Reading text:
────────

In order to gain some insight into how RIAS works, let us look at details of what the computer sees and does during the analysis of an air sample. Much of this detail can be seen on the computer if one carries out the measurements using the action button Analyze SC. We show here, plotted out on paper, spectra that the computer works with, with indications of the zeroing regions and integration regions.

We consider the spectrum of a sample of air captured in the District of Columbia on a weekday morning. We measure the sample for thirteen trace gases. The measurements and subtractions that the computer would do during an automatic sequence are illustrated for individual compounds in Figures 1 through 16. The reference spectra that are shown in the figures are marked with a double-lined box to show the integration area and with a heavy black dot or oval to show where the zero level was obtained.

────────

Collected data:
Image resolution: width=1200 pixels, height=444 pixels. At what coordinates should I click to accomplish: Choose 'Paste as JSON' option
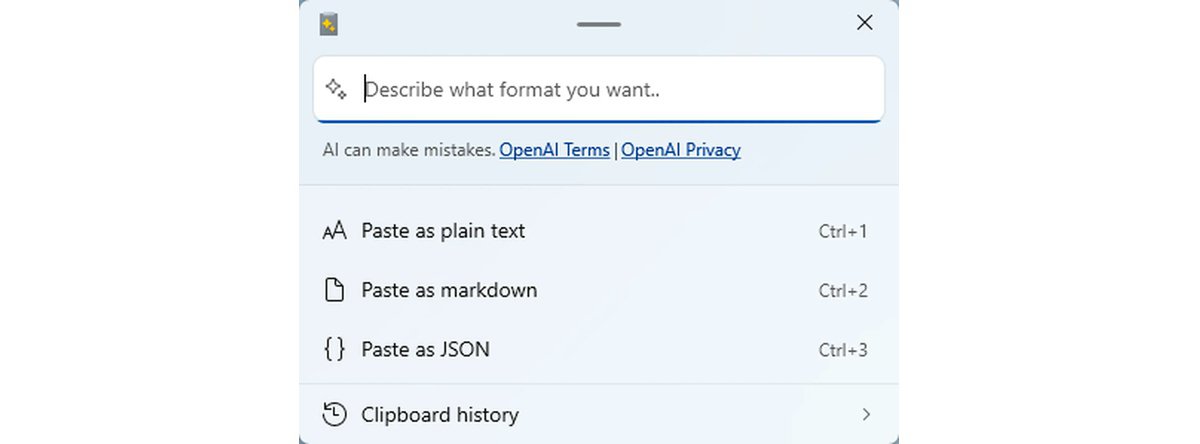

────────

What is needed: Could you copy word for word the part of the RIAS passage that begins at the words "In order to" and stops after "and integration regions."? The material is separate from the RIAS passage.

Answer for this exercise:
In order to gain some insight into how RIAS works, let us look at details of what the computer sees and does during the analysis of an air sample. Much of this detail can be seen on the computer if one carries out the measurements using the action button Analyze SC. We show here, plotted out on paper, spectra that the computer works with, with indications of the zeroing regions and integration regions.